The public see Patient Opinion as a safe and easy way to tell their story about their healthcare experience. And by writing on Patient Opinion (which is public, transparent and independent), the public can encourage health services to become more responsive and patient-centred.
There are now a number of CEOs in hospitals, primary care, and disability services engaged with Patient Opinion and the newly launched site, ‘Care Opinion Australia’ (for those services more focused on ‘social care’ than ‘healthcare’). One of the CEOs had this to say about the platform.
“We’ve been using Patient Opinion for 18 months now. I hadn’t anticipated that it is one of the biggest levers we’ve got around the culture of our organisation. We learnt how difficult it was to put ourselves in the shoes of the patient. We now have patient experience stories at every Board and Executive meeting. It has changed our focus. We have learnt more from Patient Opinion than any survey we have done” - Lesley Dwyer Chief Executive, West Moreton Hospital and Health Service
“Healthcare organisations are now getting serious about gathering consumer views about their healthcare experience, and using this data to help drive improvement across health services.”
Director and Chief Executive of Patient Opinion Australia
Associate Professor Michael Greco is founding Director and Chief Executive of Patient Opinion Australia. He is Director on boards of health organisations including Change Day Australia, Health Leaders Australia, and Check-UP Australia. He holds professorial and Senior Research Fellow posts at the School of Medicine, Griffith University, and the Medical School, University of Exeter (UK). Michael’s background is in healthcare, evaluation and clinical pastoral education. He has a PhD in Medical Education and a Bachelor of Theology.
Patient Opinion was founded in the UK in 2005 and has since grown to be the UK’s leading independent non-profit feedback platform for health services. Patient Opinion Australia was established in 2012 and, similar to its UK counterpart, is registered as an independent not-for-profit institution. In the UK, 800-plus organisations have registered with Patient Opinion. Currently, there are 50-plus partner organisations in Australia, however, this figure is expected to increase substantially in the near future.

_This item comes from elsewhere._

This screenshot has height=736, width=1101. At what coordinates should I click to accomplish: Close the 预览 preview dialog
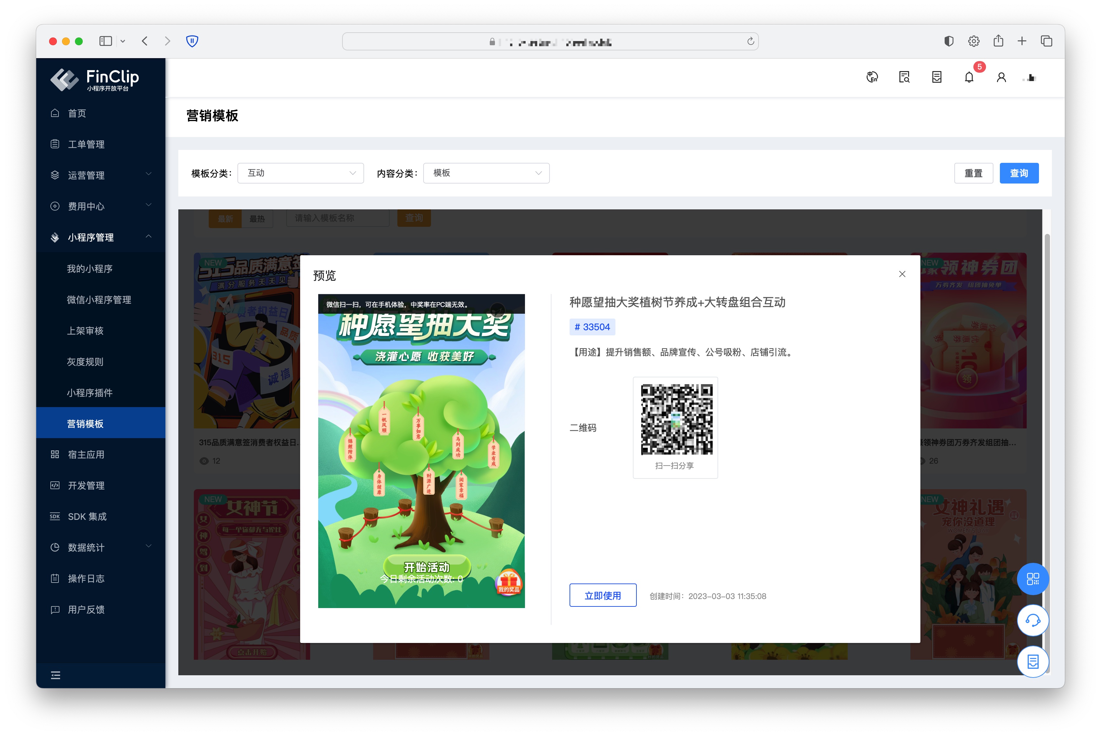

Patient Opinion is about fostering honest and meaningful conversations between patients and health services in a safe, but public, online environment. It is not a review and rating site (like TripAdvisor), but rather its aim is to promote constructive dialogue that will lead to a better service. It is about helping busy staff engage with the patient voice, to hear about what they do well and what could be improved. It’s based on the belief that patient stories can help make our health services better, provided those stories are ‘being heard’, not just gathered.